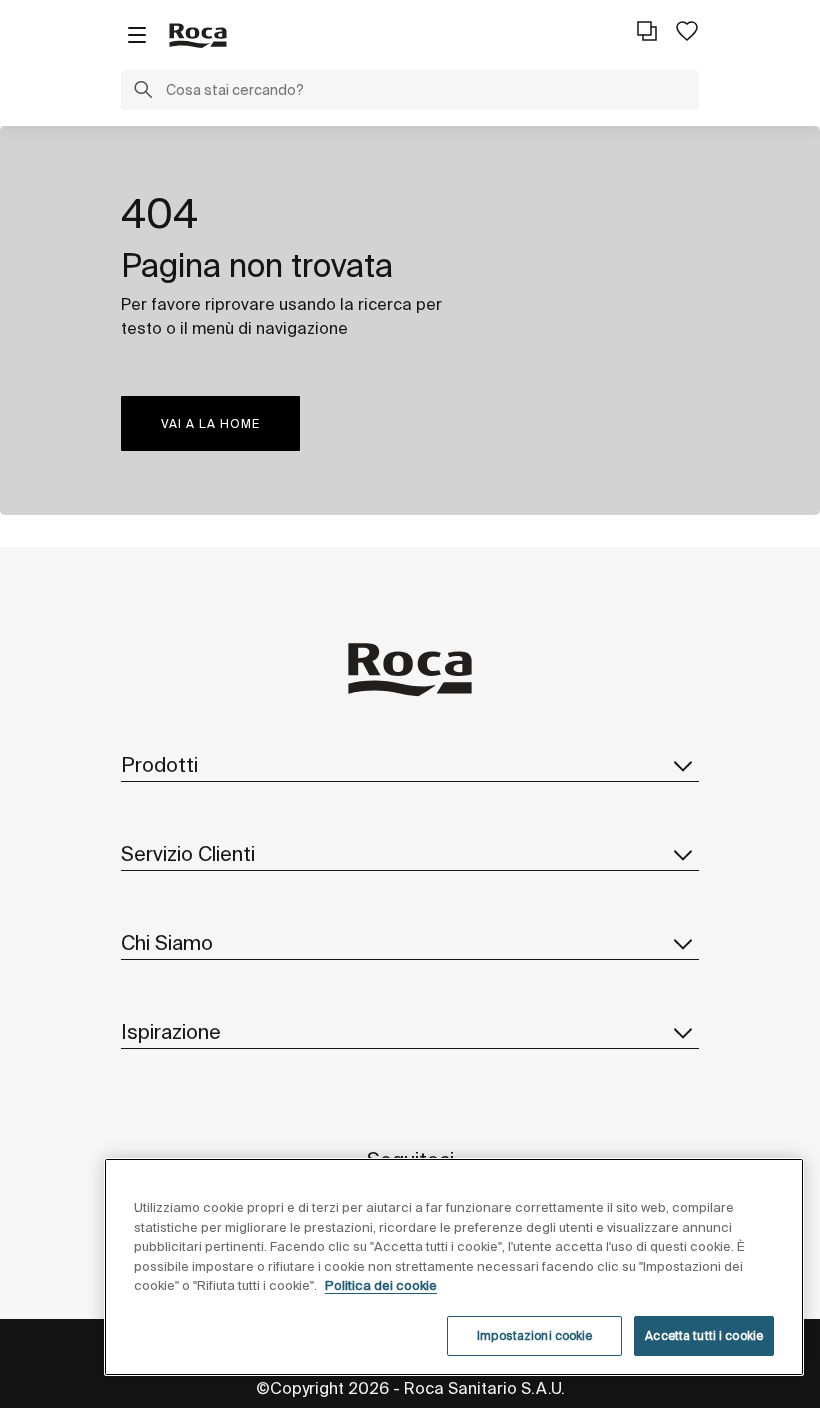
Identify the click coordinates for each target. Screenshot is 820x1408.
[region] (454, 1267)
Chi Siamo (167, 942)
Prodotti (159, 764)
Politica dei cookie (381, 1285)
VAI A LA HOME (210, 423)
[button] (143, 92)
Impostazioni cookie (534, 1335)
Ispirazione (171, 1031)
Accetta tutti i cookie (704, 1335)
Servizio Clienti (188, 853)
==*==
- [What the task requires]: What you return should match, exactly, the stretch of the listing above that runs from the line with "Ispirazione (171, 1031)" to its last line.

- [Result of this exercise]:
Ispirazione (171, 1031)
Accetta tutti i cookie (704, 1335)
Servizio Clienti (188, 853)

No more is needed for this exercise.